Substring search is a very well-studied problem. The naive approach, where you take each possible starting position in $B$ in turn and try to match $A$ there, runs in $O(m\,n)$ where $m$ is the length of $A$ and $n$ is the length of $B$.
The naive approach can be improved because it often ends up making tests which could have been known to be false or whose outcome doesn't affect the final result. For example:
- If one of the elements of $A$ never occurs in $B$, this can be noticed with a single pass in $B$, in time $O(n)$: there's no need to test the other characters of $A$. More generally, if a character in $A$ occurs rarely in $B$, it's best to match this one first against the elements of $B$.
- When matching
abcdabe
at the start of abcdefabcdabcdabe
, once position $5$ is reached (a
≠ e
), the naive algorithm tries to match $A$ starting at position $2$. An improvement is to notice that the first character of $A$ wasn't present in the positions of $B$ that have already been read, so there's no need to test $A$ again against earlier positions.
Improved substring search algorithms rely on preprocessing $A$ to notice opportunities like these to make the matching more efficient. For example, a simple approach from a theoretical perspective is to build a deterministic finite automaton that recognizes the regular expression $\mathord{.}^*A$, which recognizes all strings that end in $A$. If the automaton ever reaches an accepting state, this indicates that $A$ has been found as a substring of $B$. This algorithm requires a preprocessing phase on $A$ which requires $O(m^2)$ time; after this, $B$ can be processed with no backtracking. Each position in $B$ requires $O(1)$ time to analyze the character in $B$ and look it up in the table of transitions from the current node in the automaton. Thus the running time for the search (including preprocessing) is $O(m^2 + n)$.
Two common substring algorithms are:
- Knuth-Morris-Pratt, which builds on the same idea as the finite automaton, but constructs a more specialized table in time $O(m)$, for a total running time of $O(n)$.

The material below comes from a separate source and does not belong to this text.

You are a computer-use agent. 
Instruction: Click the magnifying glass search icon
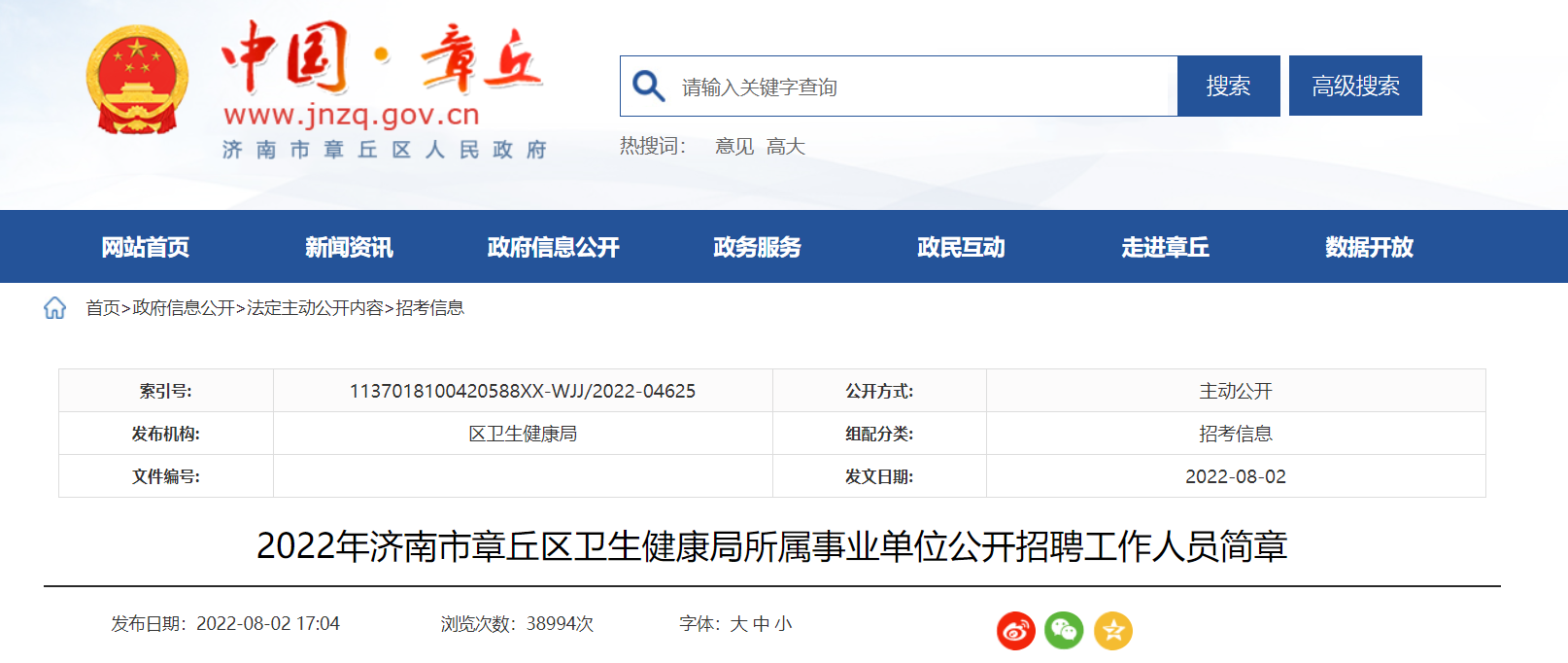pyautogui.click(x=648, y=87)
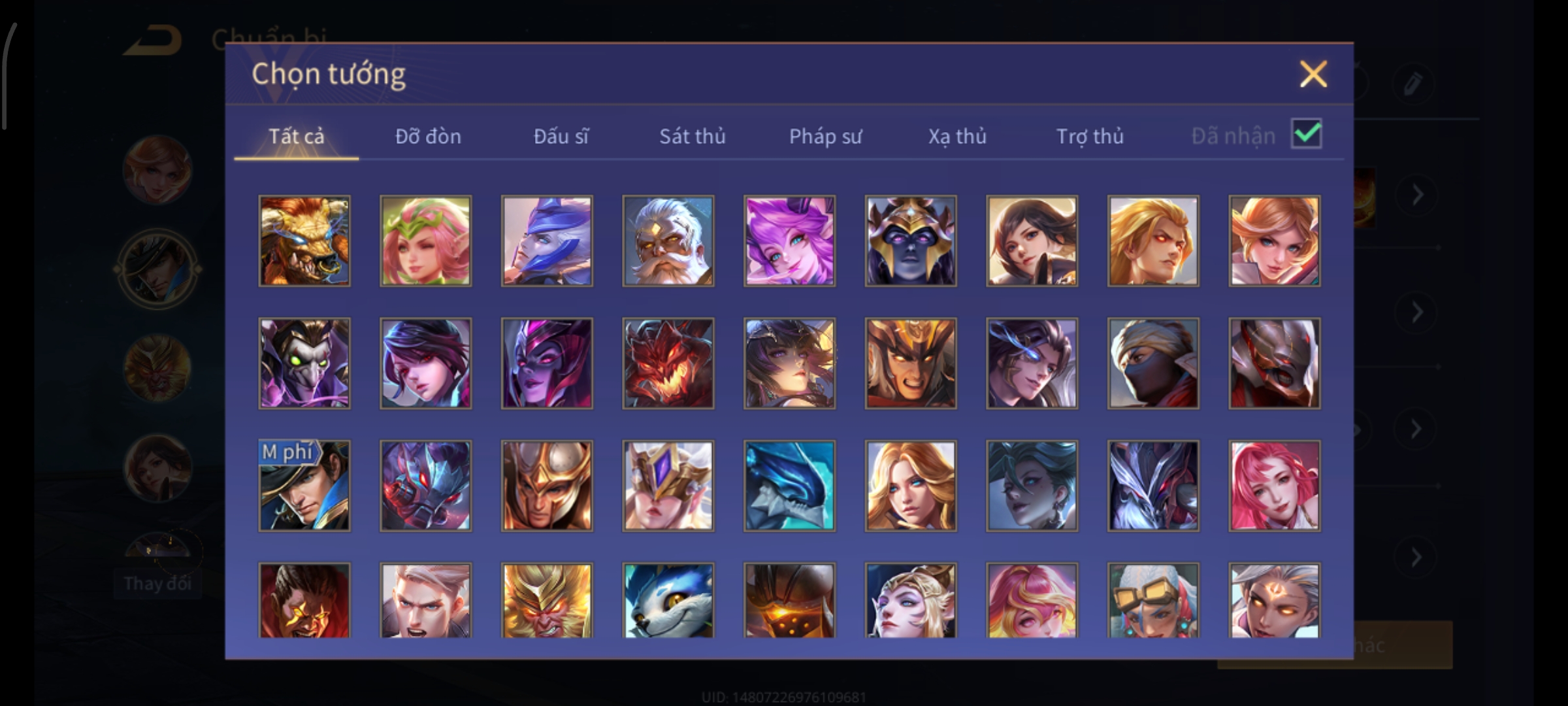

- Boyer-Moore, which also builds a table, and tries matching from the end of $A$, which allows it to skip characters in $B$. The basic Boyer-Moore algorithm has a $\Theta(m\,n)$ worst case (like naive search), but can pass over non-matching strings in time $n/m$ in the best case. There are Boyer-Moore variants with an $O(m+n)$ worst case.
Intuitively, $O(m+n)$ is as good as it gets, since in the worst case all characters in $m$ and $n$ must be read (the worst case being reached when $B$ is full of substrings that are close to $A$ but not identical).